Haskell Pitfalls

Authors:: Chris Allen; Mark Wotton

Mark and I were discussing some of the newbie traps in the Haskell ecosystem, particularly in libraries. They're a recurring topic for us and we finally decided to round some of the more common ones up into a list. Hopefully this prevents some pain in the future.

Partial functions

This is a classic case of snatching defeat from the jaws of victory. The language has handed you all the tools you need for confidence in your design, and you ruin it all by trying to fill an inside straight. What's especially frustrating is that there are a bunch of partial functions in the Prelude where new people can find it tempting to use them.

You'll want to be wary of these listed functions in Prelude at a minimum. The particularly egregious ones are:

fromJust
head / tail / !! / init / last
maximum / minimum
read

These may be ok when applied to literals, or in a test suite where any exception is going to be flagged anyway. Often even these can be avoided with quasiquoters.

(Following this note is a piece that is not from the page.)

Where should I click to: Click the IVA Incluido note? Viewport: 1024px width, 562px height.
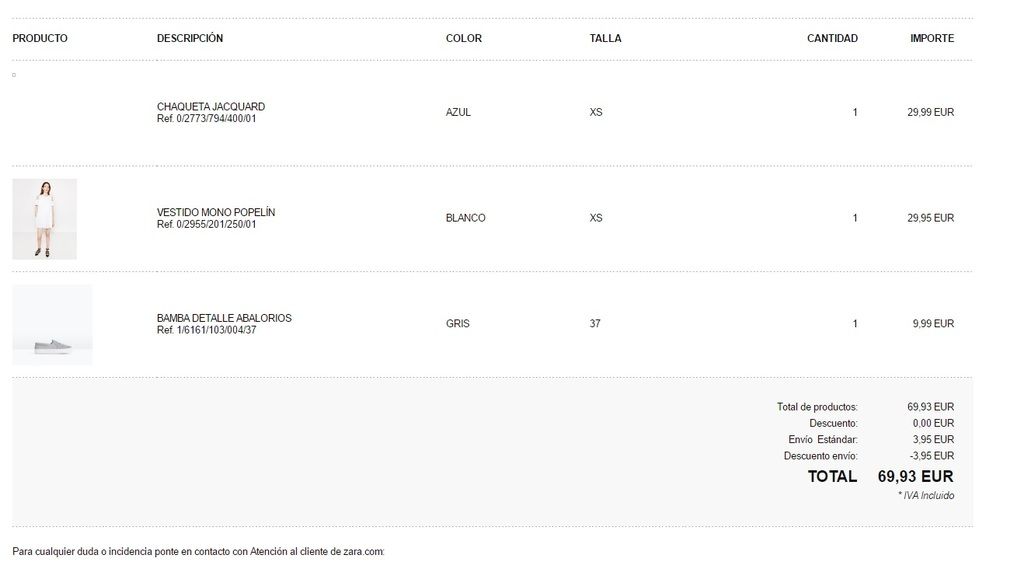pos(926,496)
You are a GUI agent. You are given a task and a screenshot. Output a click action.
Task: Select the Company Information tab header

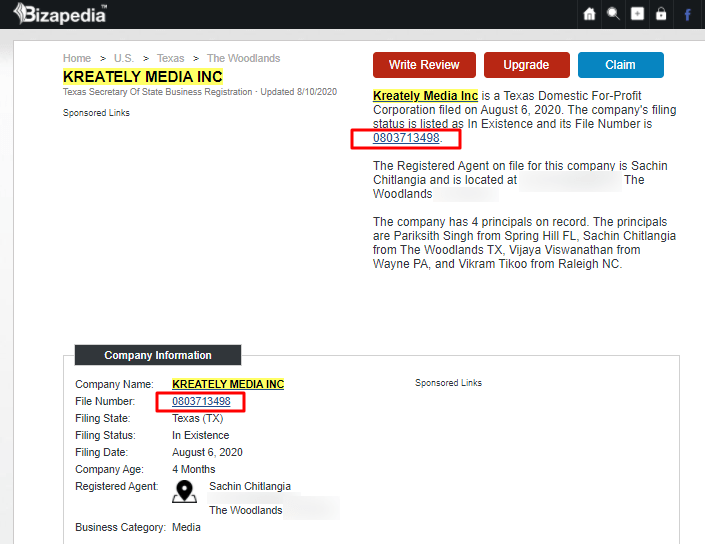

Sometimes you'll see test code with something like the following:

{-# LANGUAGE OverloadedStrings #-}

module Main where

import Data.Aeson
import Data.Maybe (fromJust)

john :: Value
john = fromJust $ decode "tasmanian devil"

main = print john

Where they're using fromJust to ignore the potential for the JSON parse to fail. This has several problems including increasing the likelihood that there's a runtime exception instead of a type error. It's also not a good habit to get into as you definitely don't want to do anything like this in your programs. A good alternative to this is aeson-qq, where the following causes a type error:

{-# LANGUAGE QuasiQuotes #-}

module Main where

import Data.Aeson
import Data.Aeson.QQ

john :: Value
john = [aesonQQ|tasmanian devil|]

main :: IO ()
main = do
  print john

Whereas this does not raise an error at compile-time and results in john being a well-formed Aeson Value:

john = [aesonQQ|
  {"age": 23,
   "name": "John",
   "likes": ["linux", "Haskell"]}
|]

Control.Concurrent.Chan

This point isn't limited to Haskell and applies to designing robust concurrent systems. Control.Concurrent.Chan is an unbounded FIFO, and there is never a good reason for them. If the producer is slower than the consumer you could have used a blocking, limited-capacity channel. If the consumer is slower than the producer your memory fooprint will grow until something uncontrolled like the OOMKiller puts your straining program out of it misery. We recommend unagi-chan's bounded channels or TBQueue.

What you're looking for here is back pressure, a design principle common to software and physical engineering disciplines. You want the signal that your consumers are saturated to be available within your program, not to happen via the kernel's OOM assassin. For that to happen, you need channels to be of bounded capacity. If they're bounded, then your producers have a chance to decide to do something different when consumers are taking too long to process data. You can wrap your bounded FIFO insert in a timeout and return something like Either TimeoutError () where () indicates the insert succeeded. From there you can take some sort of remedial action. One option for remedying the overload, albeit usually a last resort, is called load shedding which means you start dropping work until there's capacity to start processing all the data again. A simple option is to start by blocking your producers on the insert until the consumers catch up again. This could lead to things upstream happening like your web worker pool getting starved. Your web app's worker pool is bounded too, right? This is a good thing as response times can be used as a signal by your load balancer to direct work to less overloaded servers.

Some recommended resources on back pressure in concurrent & distributed systems:

String

String values are sometimes unavoidable, such as when you're working with types in base like FilePath. When this happens, grin and bear it or use a more structured alternative. One of the main reasons Haskellers warn folks off String aggressively is that unlike other programming languages, String is not backed by array types. It's built on a linked list which can lead to absurd memory consumption for seemingly innocuous quantities of data.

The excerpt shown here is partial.